L’adaptation se fait ‘sous la contrainte’ pour répondre à l’urgence. Par contre, l’analyse réflexive (boucle longue) n’est pas urgente mais importante et nécessite un effort qui peut paraître conséquent par rapport au résultat envisagé à priori.

4 – Comparaison chronologique ‘formation / confinement’

Le tableau ci-dessous récapitule et compare un dispositif de formation et la situation de confinement, qui peut générer des apprentissages, en s’appuyant sur la place de l’enseignant dans une formation collaborative. Cette comparaison permet de mettre en avant les ressources disponibles ou à mobiliser pour palier l’absence d’enseignant.

Etape Place de l’enseignant Dans le cadre d’un confinement
Conception de la mise en situation A partir des objectifs visés, l’enseignant définit l’évaluation, les activités, la production finale attendue et met en place les ressources et le contexte adaptés pour atteindre l’objectif. La mise en situation liée au confinement n’est choisie par personne, elle est plutôt subie par tout le monde. Elle ne vise aucun objectif d’apprentissage ou de production spécifique. Elle est là, c’est un fait. Chacun est bousculé et doit s’adapter …
Personne ne s’est donc chargé de la ‘conception de la mise en situation’.
Pendant la situation Il suit et accompagne les élèves en s’assurant que chacun progresse et apprend (l’objectif n’est pas la production mais bien l’apprentissage). Il relève les éléments marquants qui touchent autant au contenu disciplinaire qu’aux méthodes de travail et seront exploités lors de la synthèse finale dans une démarche réflexive. L’adaptation nécessaire passe par la recherche d’une méthodologie de travail dans ce nouveau contexte, de ressources pertinentes qui peuvent être des outils, leur guide de prise en main, des retours d’expérience, …
Des personnes ressources existent dans l’Éducation Nationale pour aider et accompagner les enseignants dans cette adaptation :

  • Les ERUN (enseignants référents aux usages du numérique, pour le 1er degré) ;
  • Les référents numériques (RUPN, dans chaque établissement du 2nd degré) ;
  • Les équipes des DANE et DRNE, services académiques du numérique pour l’éducation.

Chacun, à son niveau, a fourni un travail pour répertorier et produire des ressources, accompagner à la prise en main des outils et soutenir les enseignants en proximité.

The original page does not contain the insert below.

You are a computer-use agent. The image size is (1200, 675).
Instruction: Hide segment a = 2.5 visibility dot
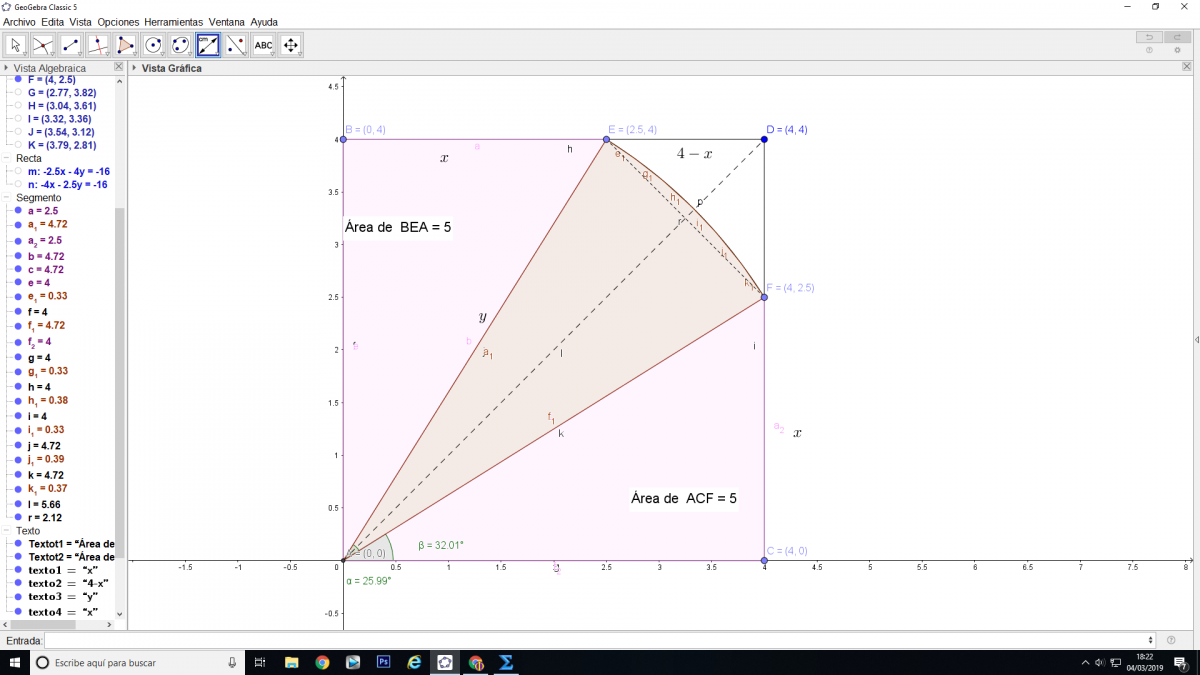point(18,211)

  • Les inspecteurs et chefs d’établissement se sont aussi mobilisés pour rappeler les grands principes pédagogiques et coordonner les équipes localement.
Après la situation Il relit l’activité réalisée pour en extraire les éléments disciplinaires et méthodologiques à retenir, au regard des objectifs visés. Ce travail se mène en partenariat avec les apprenants. Des temps de relecture sont à prévoir, aussi bien personnellement que de façon collective pour analyser ce qui s’est vécu et ce qui mérite d’être gardé (quitte à l’adapter).

Il pourrait être intéressant de travailler cette relecture en famille, en équipe pédagogique, en classe, … Cette démarche de « relire pour apprendre et progresser » est caractéristique d’une logique d’apprentissage tout au long de la vie, et il est très intéressant de l’initier avant la fin de la formation initiale.

 

5 – Des outils pour soutenir l’analyse réflexive

Comme nous l’avons vu, l’analyse réflexive nécessite un effort important et il semble donc utile d’accompagner cette démarche. Deux directions sont possibles :

  • faciliter la démarche par des outils ou des guides ;
  • rendre la démarche plus désirable par l’attrait d’une production.

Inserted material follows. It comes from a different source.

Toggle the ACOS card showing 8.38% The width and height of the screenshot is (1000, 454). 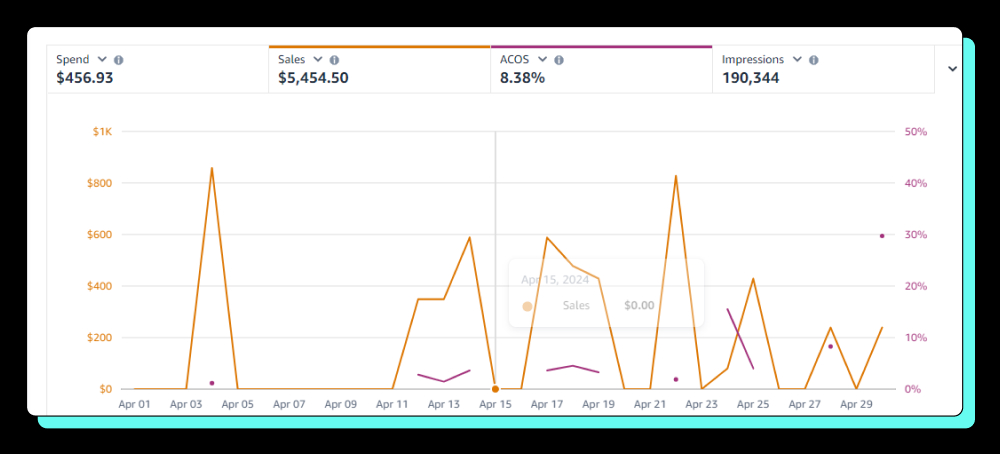[601, 70]
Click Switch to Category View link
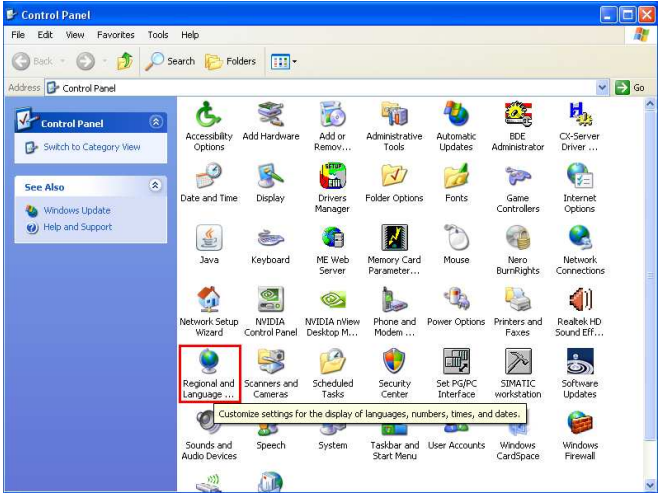The image size is (660, 495). click(92, 147)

Plusieurs pistes sont envisageables, en voici quelques-unes…

a) Des badges pour apprendre en période de confinement

Un badge est une image au format numérique (jpeg, png, svg) dans laquelle sont encodées des méta-données : le nom du badge, de l’émetteur, du récipiendaire, la date de remise, la durée de validité, la preuve d’obtention, … Il permet de reconnaître et valoriser des réalisations, des apprentissages, des valeurs, des contributions, des engagements, …

Les badges se positionnent en complémentarité des diplômes et certifications.

Le projet BRAVO-BFC – porté par la région Bourgogne-Franche-Comté, les académies de Besançon et Dijon, la DRAAF et le SGAR – propose une série de 6 badges pour apprendre du confinement, chacun abordant un aspect spécifique de l’adaptation induite par le confinement. Le tableau ci-dessous présente chacun des 6 badges.

badge aspect spécifiquement abordé
Je planifie Gestion du temps, que ce soit personnel, collectif, de mon équipe ou de mes enfants.
J’organise l’espace Gestion de l’espace pour mettre en place un nouveau cadre de travail. Là encore, pour soi, son équipe ou ses enfants.
Je m’outille Découverte et appropriation de nouveaux outils, numériques ou pas …
Je reste en contact Organisation mise en place pour entretenir et développer mes relation avec mes proches : famille, amis, collègues.
Je pilote mon activité Organisation mise en place pour réaliser votre activité ‘principale’ : méthode de travail, régulation, coordination d’équipe, …
J’évolue Évolution des priorités, des valeurs, des aspirations, …

Il peut y avoir un chevauchement relatif entre les badges car les limites sont poreuses entre les différents domaines qui se recouvrent partiellement.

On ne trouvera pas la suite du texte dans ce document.